According to the survey conducted in June, the Composite Business Optimism Index for the three months ending September 2017 declined by 13.3% from a year ago, D&B said in a statement.
Four out of the six D&B optimism indices—namely volume of sales, net profits, new orders and selling prices—have declined as compared to same period previous year.
“Whilst bigger companies are largely geared up for the (GST) transition, the same cannot be said for the small and medium enterprises (SMEs) who could see their costs escalate to ensure compliance. These issues during the survey period could have played a role in dampening business confidence. Further, concerns related to future demand conditions and weak new investment demand could have also operated as binding constraints on business sentiment," Manish Sinha, managing director-India, Dun & Bradstreet said in statement.
GST is expected to bring some disruption in production cycle and revenue loss in the short run because of the transition. Around 55% of the respondents expect an increase in net profits in the September quarter, compared to around 71% a year before, a decrease of 16 percentage points. The services sector is the most optimistic, while the consumer durables sector is the least optimistic on this parameter.

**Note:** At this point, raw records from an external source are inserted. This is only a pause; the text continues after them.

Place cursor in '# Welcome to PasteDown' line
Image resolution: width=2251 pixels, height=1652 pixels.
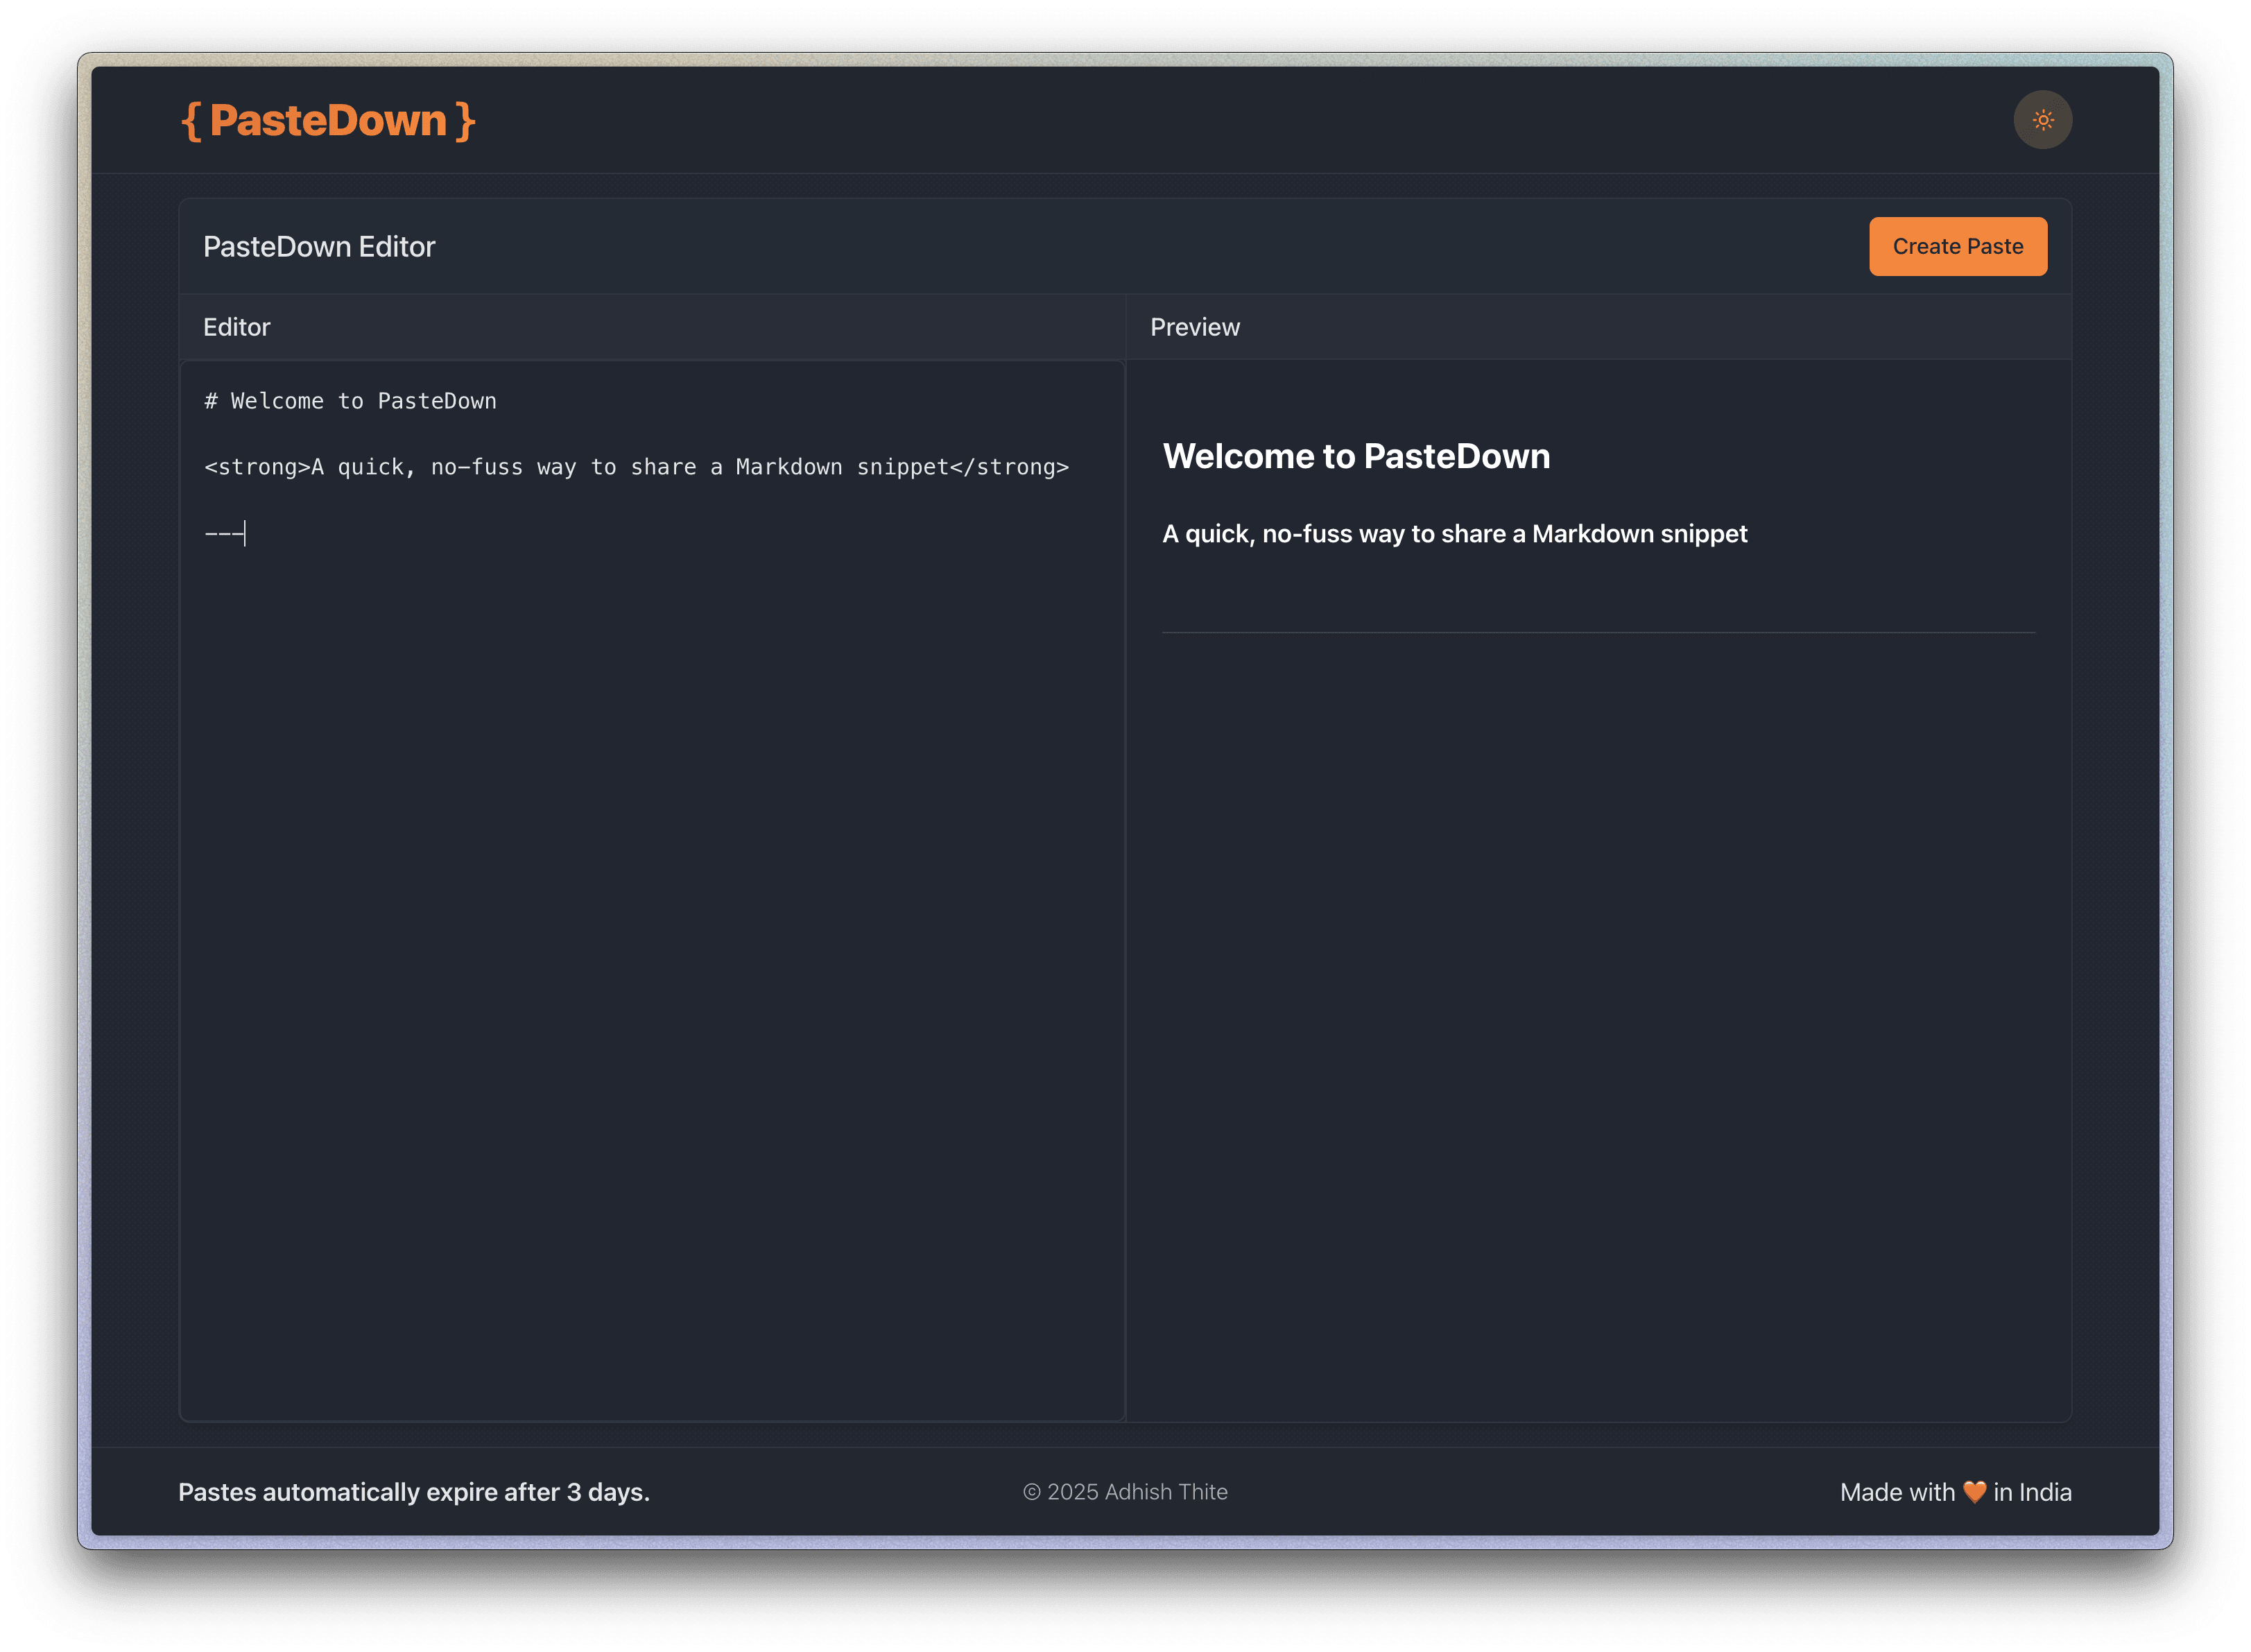pyautogui.click(x=350, y=401)
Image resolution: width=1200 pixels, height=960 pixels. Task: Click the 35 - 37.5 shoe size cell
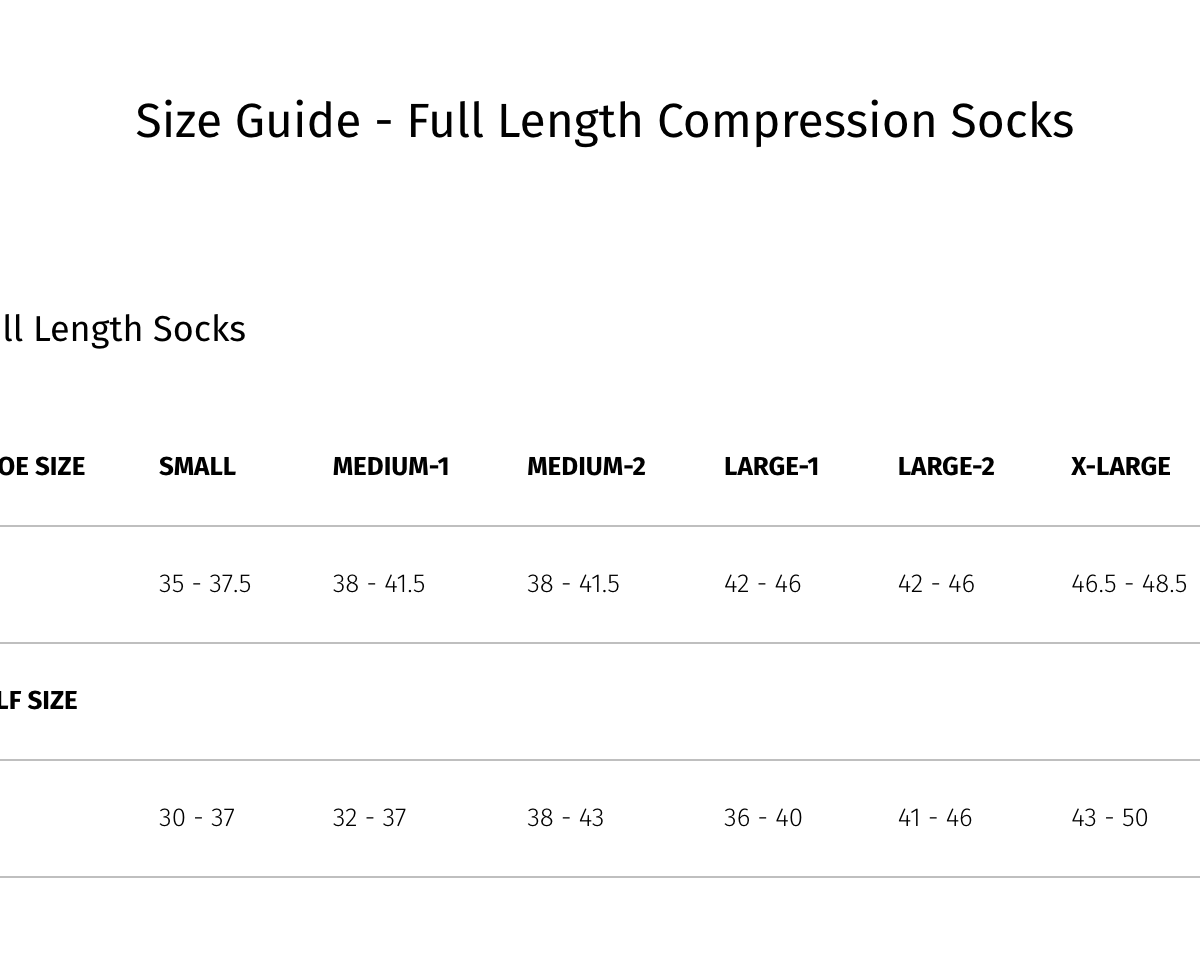[x=205, y=584]
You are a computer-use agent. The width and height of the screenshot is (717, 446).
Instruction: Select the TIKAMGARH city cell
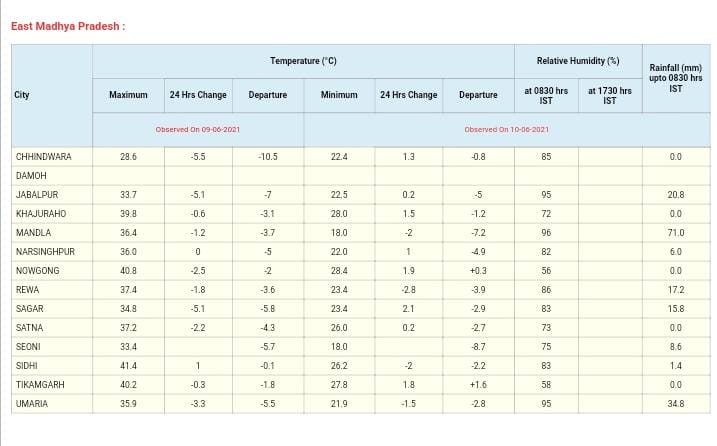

“Weak demand conditions continue to weigh on business confidence. Demand indicators such as new orders appear tepid and this has triggered a sharp fall in optimism with regard to net sales for Q3 2017. Investment growth remains a drag with private sector spending, in particular, moderating for the past three years. Weak earnings and excess capacity have held back capex spending," the survey said.
It added that other threats prevail in terms of high stock of non-performing assets in banking sector and high leverage of some companies. “This twin-balance sheet problem has been curbing credit growth," it observed.
The survey is conducted on a sample of companies selected randomly from D&B’s commercial credit file. The sample includes companies from several sectors including basic goods, capital goods, intermediate goods, consumer durables, consumer non-durables and service sectors.